Given a list of coordinates in the first quadrant, calculate how many right triangles can be formed which have one side parallel to x-axis

Question

Given a list of coordinates in the first quadrant, calculate how many right triangles can be formed from these which have one side parallel to x-axis and one side parallel to y-axis.

Recently I took part in a programming competition, more specifically INOI(Indian National Olympiad n Informatics) and this was the first out of two questions in the paper.

Basically I figured any 3 points of type (a,y) (x,y) (x,b) would form such a triangle but couldn't manage anything better, and in the end just wrote a naive O(n^3) solution (and so did all my friends).

Can anyone suggest a better way?

And please, THIS IS NOT HOMEWORK.

Answer 1

Yeah, I agree with IVlad there. the input can be directly stored in a 2*N array, and at the same time the count for every x and y should be stored in numX and numY... then it's just wat IVlad said...

Answer 2

Lets numX[i] = how many points have i as their X coordinate and numY[i] = how many points have i as their Y coordinate.

We will count how many triangles with the required property exist for a certain point p.

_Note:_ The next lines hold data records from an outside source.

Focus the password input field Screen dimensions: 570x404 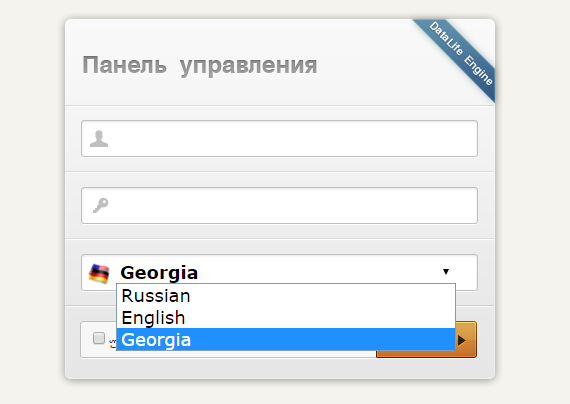click(279, 205)
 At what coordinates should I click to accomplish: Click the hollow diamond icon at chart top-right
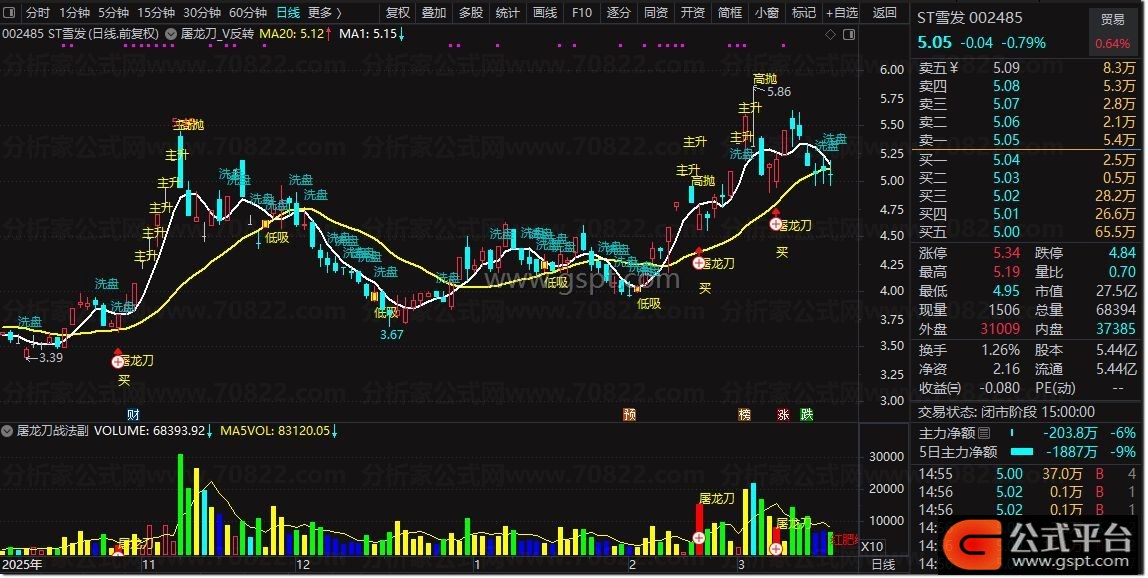(x=829, y=35)

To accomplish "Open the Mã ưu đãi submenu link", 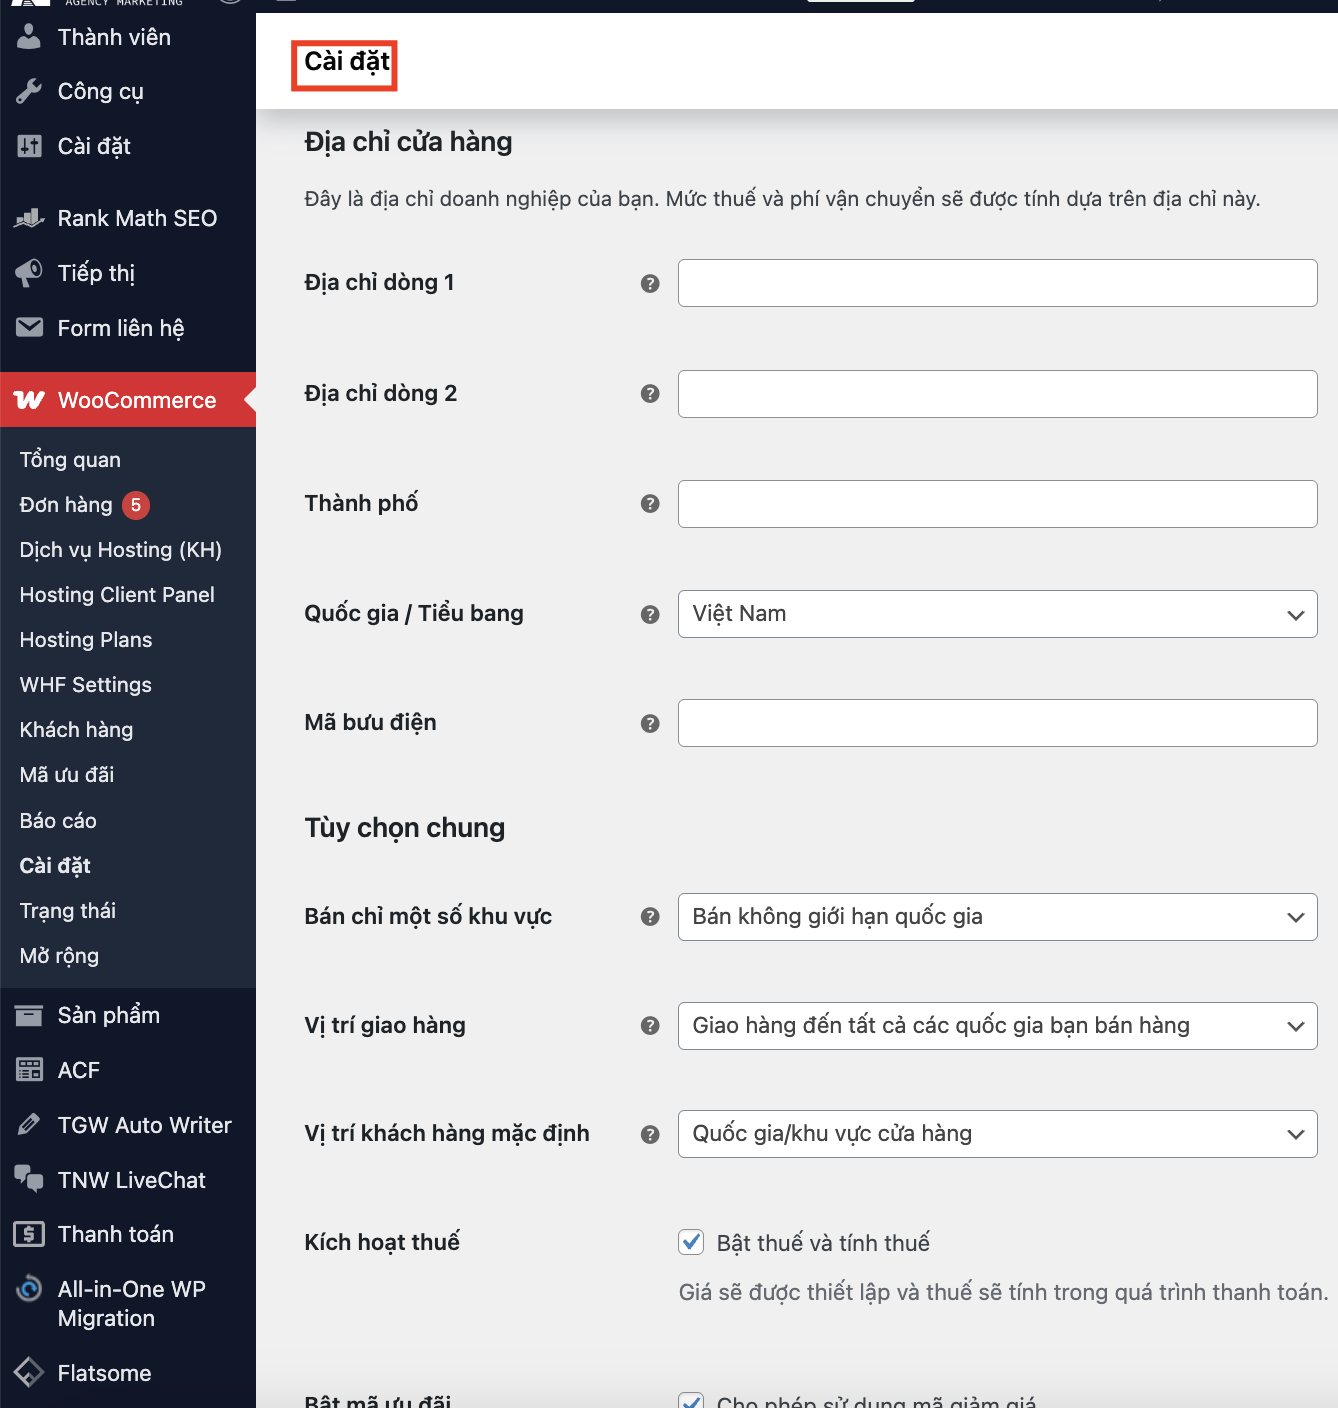I will pos(67,775).
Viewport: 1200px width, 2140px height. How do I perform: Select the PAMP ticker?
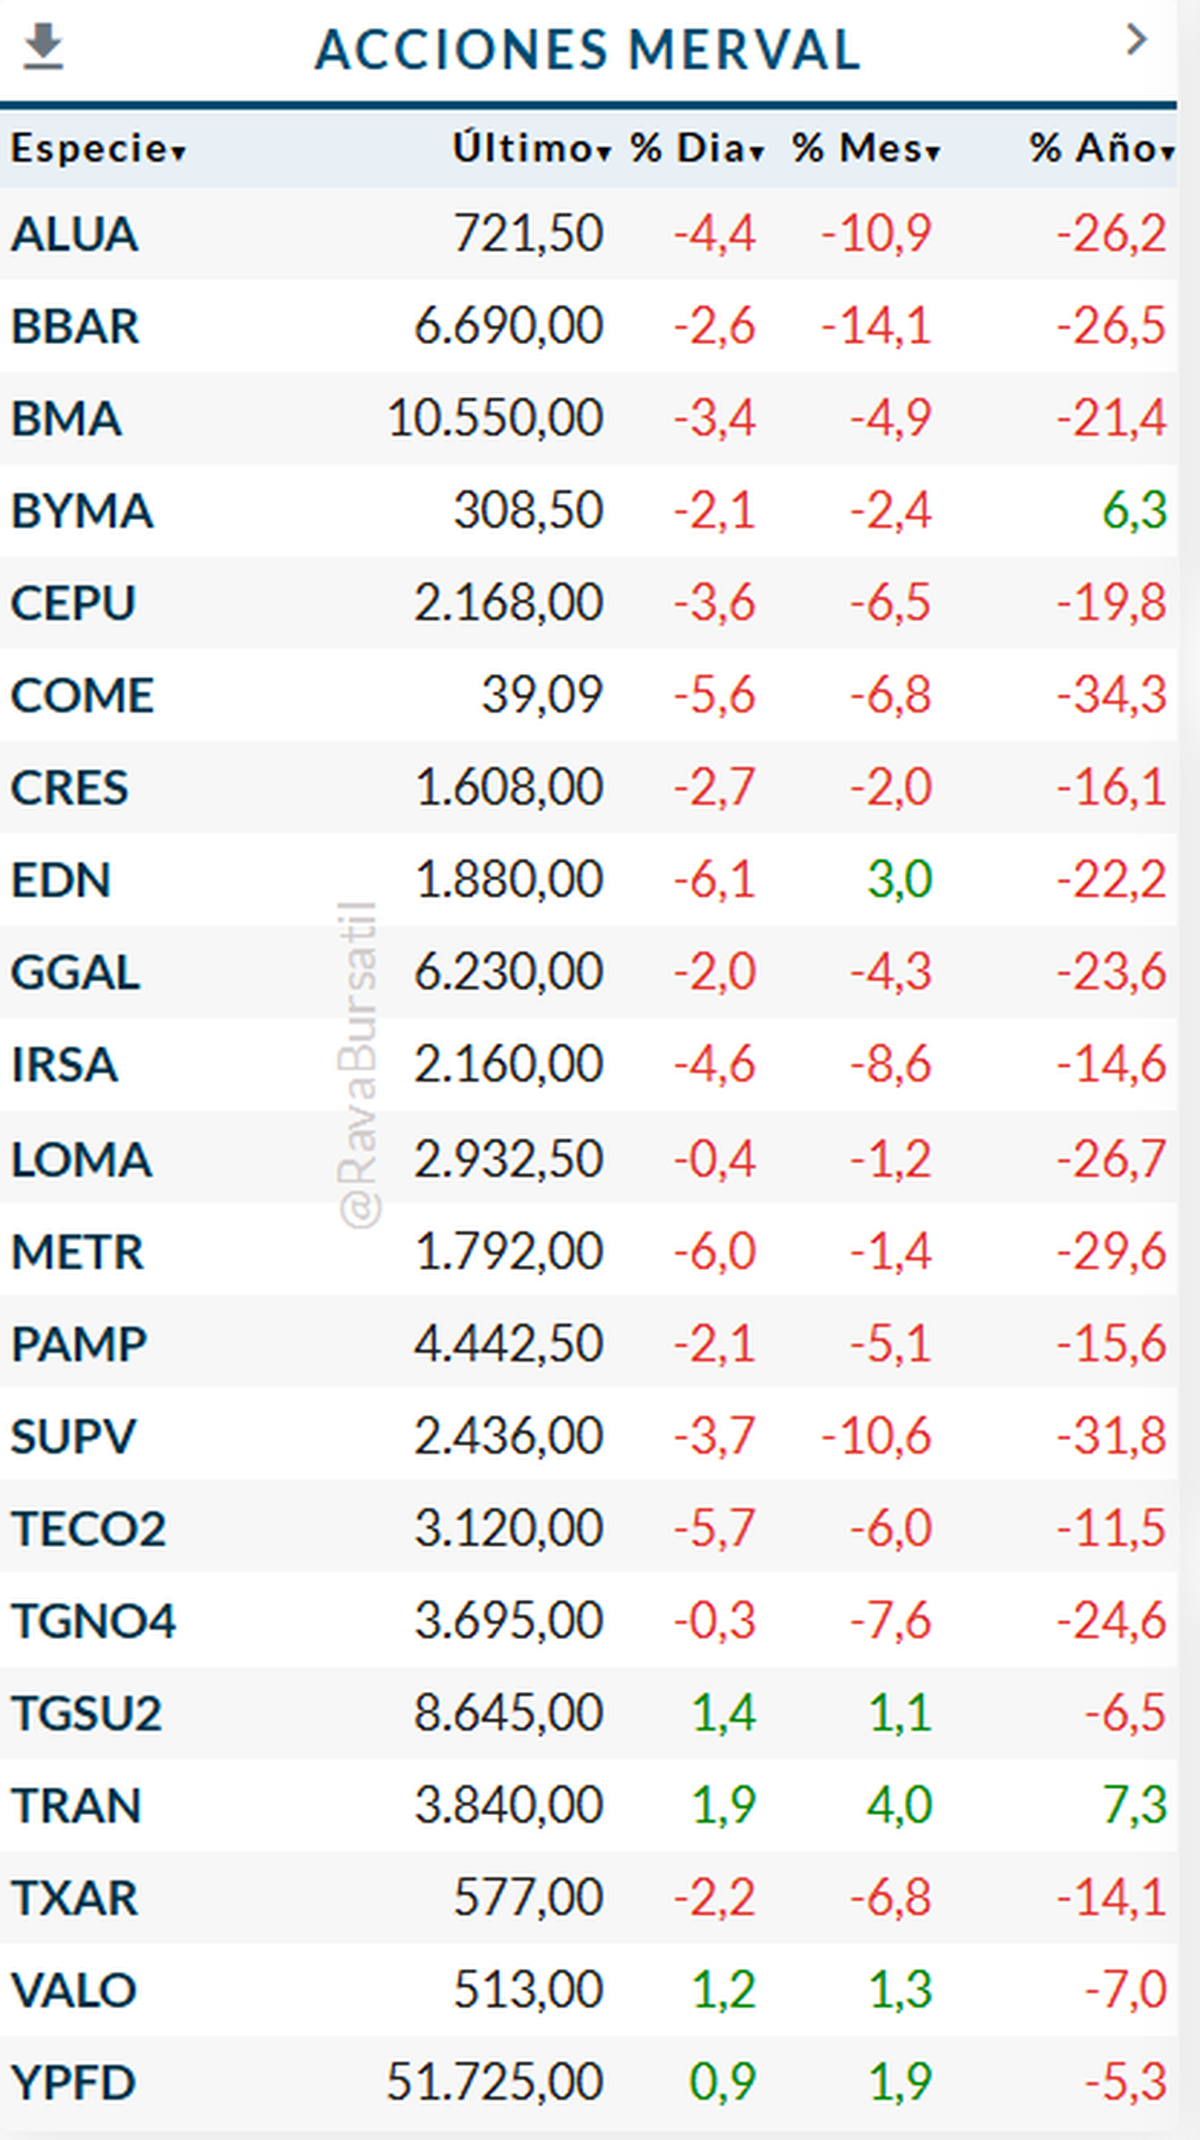pos(79,1344)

Without loss of generality, we can assume that p is the point where the triangles make their right angle.

For this to happen, we need a point with the same Y coordinate and one with the same X coordinate. So how about this algorithm:

compute numX and numY in O(n).
num = 0
for each point p in the given list of points
    num += (numX[p.X] - 1)*(numY[p.Y] - 1)

output num

Basically, we can combine each point with the same X coordinate with each point with the same Y coordinate to get the required triangle. We subtract 1 so as not to count p itself.

This will run in O(n).